◆ **Given text**
════════════════════
A new year once again draws near. For us grammarians and careful writers, the last 12 months have been another insightful and adventurous journey through the rules, styles, and techniques that help form concise and expressive American English.

Because each new year represents fresh resolve and beginnings, we thought we’d wrap up 2017 with new entries to our growing list of tired language we started this summer—Worn-Out Words and Phrases and Worn-Out Words and Phrases (Follow-up).

As loyalists to the written word, we aim to communicate with precision and originality. We also look to uphold the integrity of proper English usage. Language, like culture, passes through trends that invite new elements to shake up the norm. Some elements have the substance to last. Others become feeble and faded with use and warrant policing from those who can help put a stop to their loitering. Together, we can keep written English more vivid by weeding the stragglers out.

We welcome and appreciate feedback in helping to reinforce style and usage. The following entries into our worn-out words and phrases came from responses we received from our readers during the last few months.
════════════════════
◆ **Information supplied**
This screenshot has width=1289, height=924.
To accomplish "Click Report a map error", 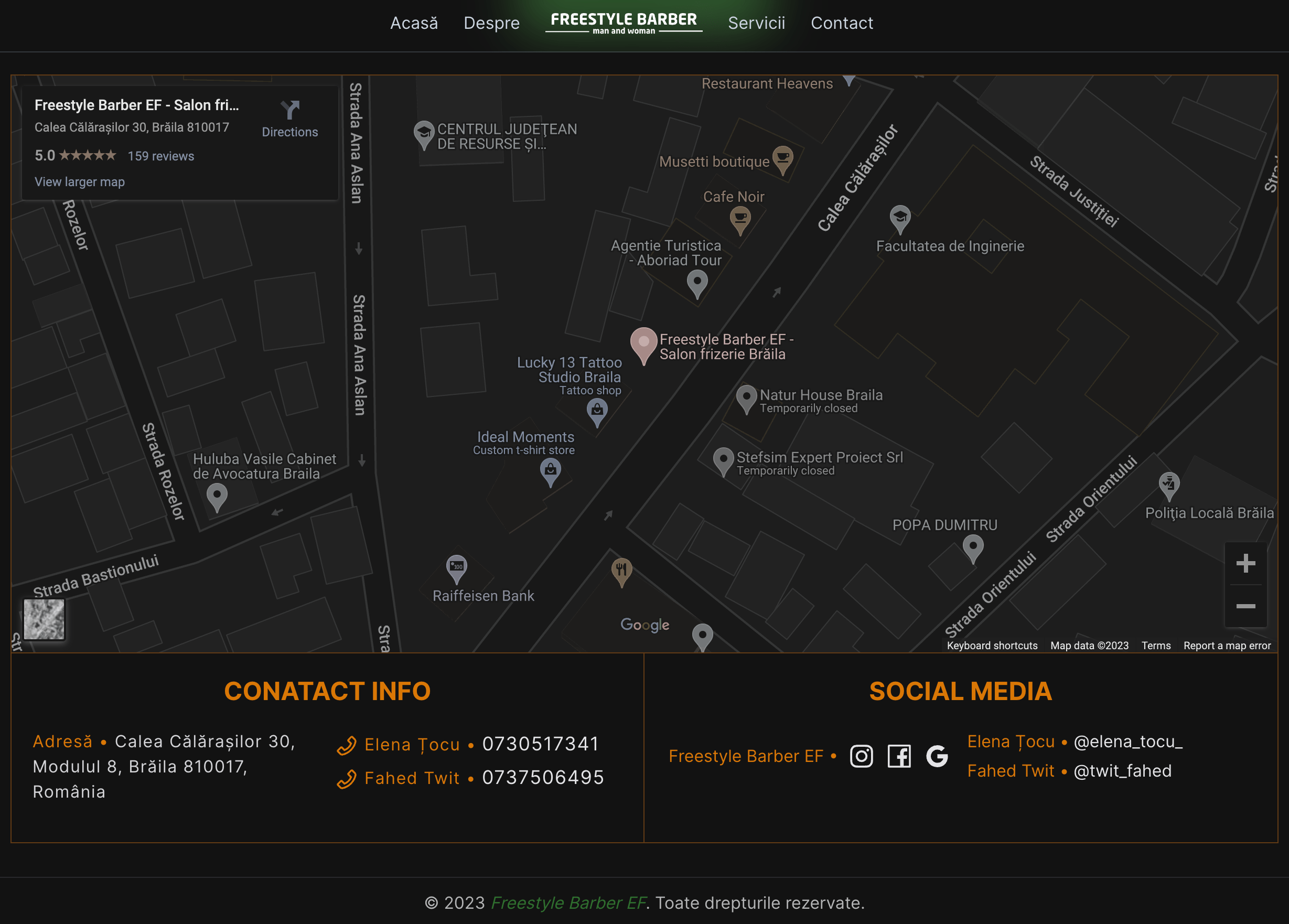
════════════════════
Reproduce word for word the part of the worn-out words passage above, starting with "Because each new" and going on through "the stragglers out.".

Because each new year represents fresh resolve and beginnings, we thought we’d wrap up 2017 with new entries to our growing list of tired language we started this summer—Worn-Out Words and Phrases and Worn-Out Words and Phrases (Follow-up).

As loyalists to the written word, we aim to communicate with precision and originality. We also look to uphold the integrity of proper English usage. Language, like culture, passes through trends that invite new elements to shake up the norm. Some elements have the substance to last. Others become feeble and faded with use and warrant policing from those who can help put a stop to their loitering. Together, we can keep written English more vivid by weeding the stragglers out.